WRITTEN REQUEST —
Output the listing's lines verbatim, from its first line up to and including the line containing "coord(1583,975)". Omit the pictures from your output.

[Data extracted from a collection]
* * *
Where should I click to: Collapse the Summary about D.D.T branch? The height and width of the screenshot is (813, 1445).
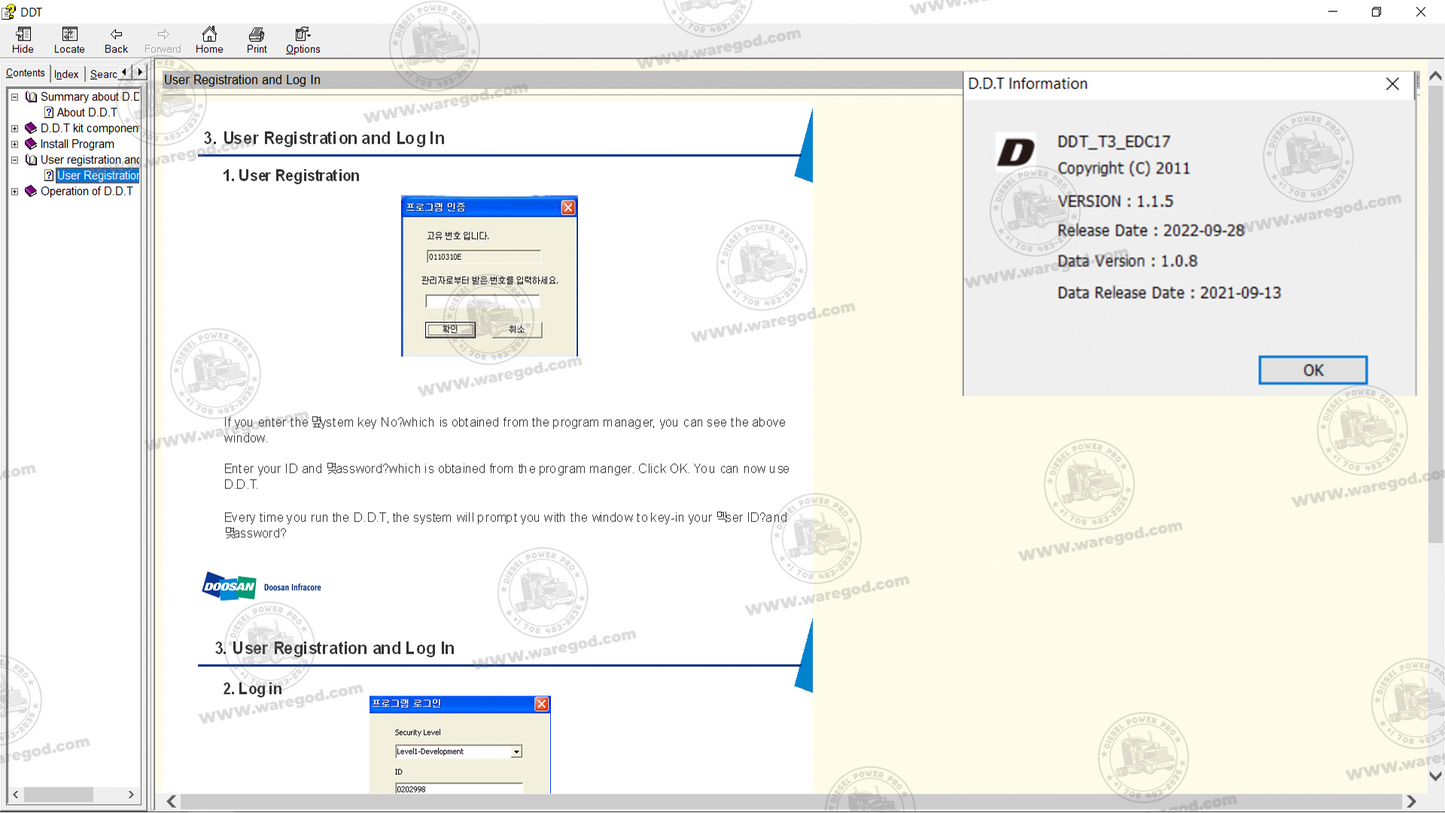(x=13, y=96)
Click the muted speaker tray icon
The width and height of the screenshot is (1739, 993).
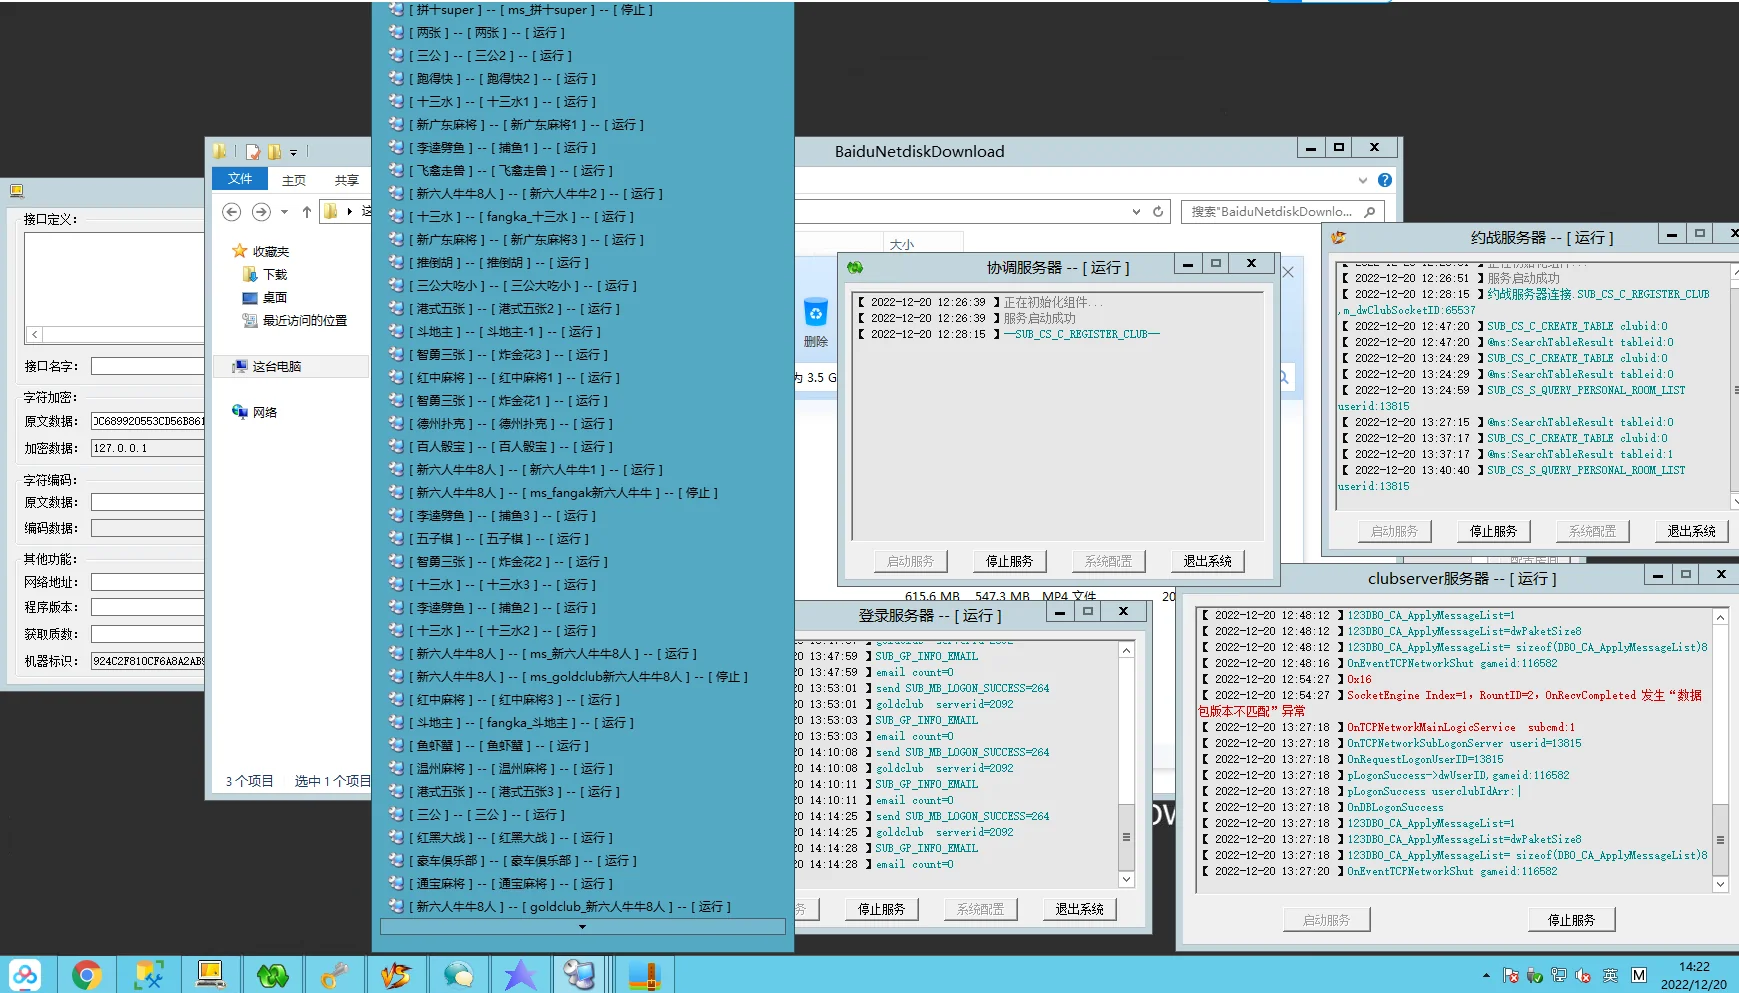coord(1583,975)
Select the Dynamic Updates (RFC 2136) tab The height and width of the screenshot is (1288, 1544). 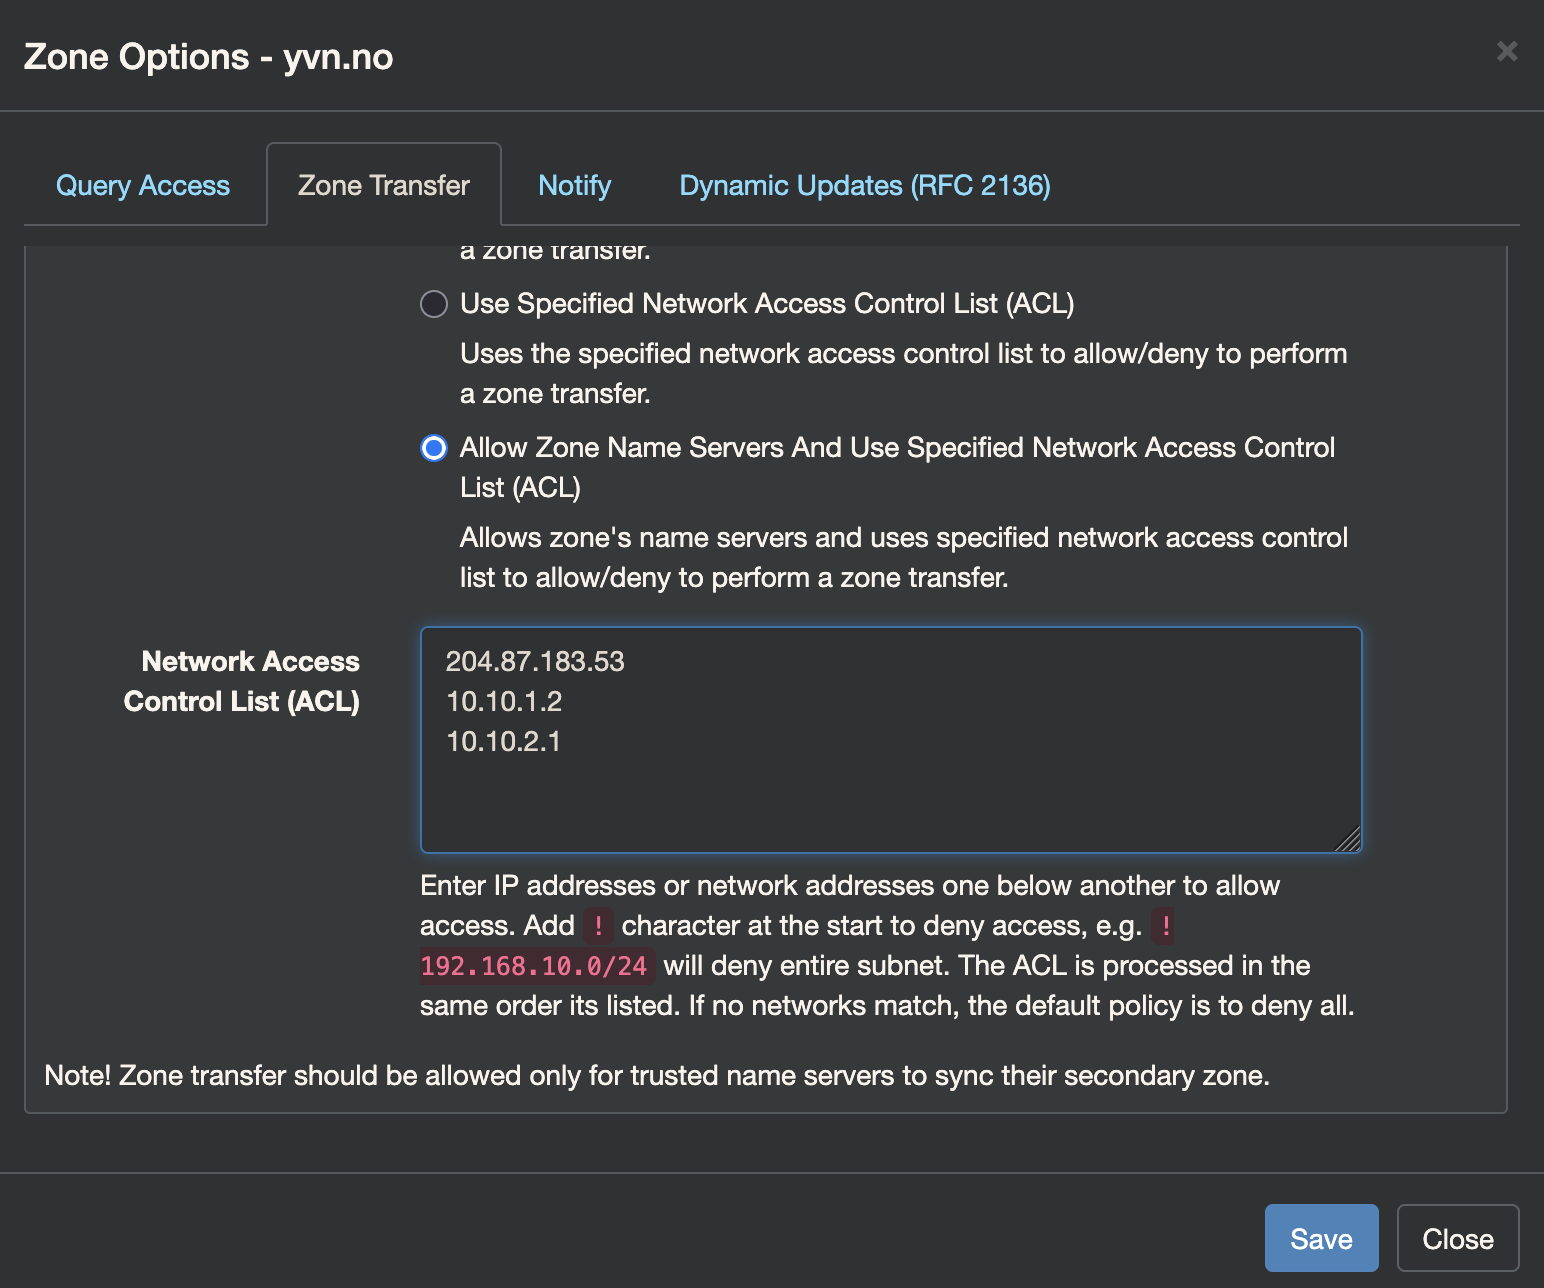click(x=864, y=185)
* * *
TASK SOLUTION —
Where should I click to: Collapse the Summary about D.D.T branch? The height and width of the screenshot is (813, 1445).
(x=13, y=96)
Click the muted speaker tray icon
The width and height of the screenshot is (1739, 993).
coord(1583,975)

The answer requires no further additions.